In an introduction that starts with defining nature writing as "biology with love", Hoagland switches to criticizing society, religion, people in general, and then proposes we "be taxed heavily by the United Nations". Like many current nature-writers, none of the above makes any sense, nor is there any evidence provided to back it up, but it quickly divides the world into "them" and "us", and emotionally and sincerely promotes an unworkable but feel-good scheme as a solution. As if 150 dictators and despots who have raped their own countries since time immemorial could do anything with a trillion dollars other than buy more drugs, thugs, guns and hookers.

Essay one, "Behold Now Behemoth" ties Job's sufferings to the author's loss, and regaining, of his sight. Hoagland's admiration of the beauties of Creation are eloquent. Unfortunately, these eloquent ruminations are interspersed with hate. For example, he blames Genesis for exploiting nature, when God commands us rather to be good stewards. He also slurs Chrisianity by blaming it for "slavery, child labor, racial prejudice", and genocide. Of course these societal ills existed before Christianity and were fixed only by Christianity. Slavery, for example, still exists in Asia, Arabia, and Africa, and is only wiped out where Christian ethics flourished. States in the US were the first political entities to outlaw slavery, quickly followed by nations such as England and then the US as a whole after our Civil War. But like all good modern "environmentalists", Hoagland doesn't let fact get in the way of some good hate-mongering. He also throws in the tired nonsense about the massive extinction of species by man. Of course, Hoagland can only name a few since that is all there are. These extinctions of the dodo, moa, passenger pigeon and a very few others are tragic, but they do not number in the millions. When you divide the number of extinctions from the fossil record by the number of years you get a rough number of about 2 extinctions a year. Humans seem to have cut this rate to almost none - a record of distinctive success showing that most humans do their best to protect the environment and that the Chicken Little school of half-wit environmentalists is made of simple political hacks with no concern for the truth or nature.

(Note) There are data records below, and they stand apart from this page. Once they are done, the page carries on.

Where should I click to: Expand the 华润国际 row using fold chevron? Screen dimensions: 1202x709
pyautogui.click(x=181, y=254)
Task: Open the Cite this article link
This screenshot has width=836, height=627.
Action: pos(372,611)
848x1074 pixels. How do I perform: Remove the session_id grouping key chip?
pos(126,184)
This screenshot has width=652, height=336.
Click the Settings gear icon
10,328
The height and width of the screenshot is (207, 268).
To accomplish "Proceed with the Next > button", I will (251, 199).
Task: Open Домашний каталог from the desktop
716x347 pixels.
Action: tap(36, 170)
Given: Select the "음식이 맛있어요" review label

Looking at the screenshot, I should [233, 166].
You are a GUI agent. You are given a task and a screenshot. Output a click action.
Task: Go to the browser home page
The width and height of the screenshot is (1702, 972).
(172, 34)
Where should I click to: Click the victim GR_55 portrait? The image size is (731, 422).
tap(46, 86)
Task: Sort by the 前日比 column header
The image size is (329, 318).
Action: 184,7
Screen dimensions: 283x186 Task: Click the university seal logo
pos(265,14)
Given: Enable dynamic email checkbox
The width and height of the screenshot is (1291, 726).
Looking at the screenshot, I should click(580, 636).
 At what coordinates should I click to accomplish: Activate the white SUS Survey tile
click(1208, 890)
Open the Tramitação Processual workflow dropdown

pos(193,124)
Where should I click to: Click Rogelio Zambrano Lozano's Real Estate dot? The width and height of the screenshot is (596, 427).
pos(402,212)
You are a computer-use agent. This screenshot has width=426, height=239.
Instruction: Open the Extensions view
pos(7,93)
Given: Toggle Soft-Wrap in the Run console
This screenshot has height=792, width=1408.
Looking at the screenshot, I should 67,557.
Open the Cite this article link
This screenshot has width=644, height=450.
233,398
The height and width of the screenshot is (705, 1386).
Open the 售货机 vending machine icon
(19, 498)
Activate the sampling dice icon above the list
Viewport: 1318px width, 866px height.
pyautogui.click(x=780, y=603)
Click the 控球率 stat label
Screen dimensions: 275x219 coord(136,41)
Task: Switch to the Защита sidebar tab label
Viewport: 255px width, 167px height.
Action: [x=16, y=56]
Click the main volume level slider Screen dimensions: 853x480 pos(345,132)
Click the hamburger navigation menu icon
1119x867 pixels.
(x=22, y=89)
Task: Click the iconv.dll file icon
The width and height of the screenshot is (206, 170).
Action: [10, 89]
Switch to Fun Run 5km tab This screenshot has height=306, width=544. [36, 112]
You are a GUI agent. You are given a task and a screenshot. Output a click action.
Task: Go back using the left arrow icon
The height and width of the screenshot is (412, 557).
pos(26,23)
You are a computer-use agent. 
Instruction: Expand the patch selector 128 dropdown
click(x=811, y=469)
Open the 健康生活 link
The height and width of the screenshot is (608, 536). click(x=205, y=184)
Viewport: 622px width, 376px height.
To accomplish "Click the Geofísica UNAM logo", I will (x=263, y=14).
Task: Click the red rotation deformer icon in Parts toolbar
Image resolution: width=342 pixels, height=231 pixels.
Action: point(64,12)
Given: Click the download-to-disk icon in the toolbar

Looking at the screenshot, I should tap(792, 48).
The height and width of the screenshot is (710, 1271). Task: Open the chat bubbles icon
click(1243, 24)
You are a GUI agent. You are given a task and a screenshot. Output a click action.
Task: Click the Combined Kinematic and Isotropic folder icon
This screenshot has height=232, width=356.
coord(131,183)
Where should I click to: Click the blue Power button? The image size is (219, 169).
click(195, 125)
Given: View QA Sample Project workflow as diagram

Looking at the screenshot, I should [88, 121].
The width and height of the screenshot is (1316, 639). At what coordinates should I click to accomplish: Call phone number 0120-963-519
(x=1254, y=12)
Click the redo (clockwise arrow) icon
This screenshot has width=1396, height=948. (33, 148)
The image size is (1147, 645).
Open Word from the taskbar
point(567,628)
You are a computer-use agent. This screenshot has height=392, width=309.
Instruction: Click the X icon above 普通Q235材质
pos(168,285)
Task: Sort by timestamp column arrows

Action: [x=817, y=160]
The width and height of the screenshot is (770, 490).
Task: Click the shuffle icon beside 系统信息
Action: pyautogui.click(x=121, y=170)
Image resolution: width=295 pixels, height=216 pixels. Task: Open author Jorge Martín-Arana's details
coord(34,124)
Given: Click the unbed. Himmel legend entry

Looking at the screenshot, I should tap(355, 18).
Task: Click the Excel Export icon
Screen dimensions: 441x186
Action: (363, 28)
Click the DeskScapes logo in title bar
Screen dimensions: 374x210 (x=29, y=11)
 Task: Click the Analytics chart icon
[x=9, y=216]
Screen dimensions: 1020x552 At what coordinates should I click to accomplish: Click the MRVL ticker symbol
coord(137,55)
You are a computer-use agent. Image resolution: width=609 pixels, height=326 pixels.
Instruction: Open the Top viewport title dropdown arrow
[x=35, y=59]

There are quite a few very short essays on subjects such as aging, friendship, work and other subjects that are excellent. The two longest essays, "Wild Things", and "I Have Seen the Elephant", are about Hoagland's safaris into India and Antarctica, respectively. I enjoyed these accounts immensely and Hoagland manages to leave out the bitterness in most of the middle of the book.

Hoagland does throw in a few obligatory slurs on human kind here and there with comments about hoping for neutron bombs that will not just kill people but also their buildings without scarring the land. This insane wish of so many current "environmentalists", this "starvation theology" as I call it referring to these nuts continually hoping for plague, starvation or other disaster to wipe out all but the favored few (themselves and a few friends), is becoming so prevalent that it isn't funny any more. Kooks like Ted Turner, Eric Pianka and Al Gore really do seem to hope for the miserable deaths of large chunks of humanity. They push junk science and political slavery for the masses even as they jet about the world from debauchery to debauchery, charging giant speaking fees as they go.

Hoagland has one whole essay and frequent mentions in the other essays devoted to his suicidal ideation. He hides his guns and won't walk close to the ship railing lest he blow his brains out or drown himself. As a physician, I would suggest some time in a psych ward and some anti-depressants would greatly help the author. I found this aspect of his "nature" writing puzzling at best.

Anyway, overall there were excellent parts when the author stuck to nature, but when he switched to politics or personal stories, watch out. Three stars overall.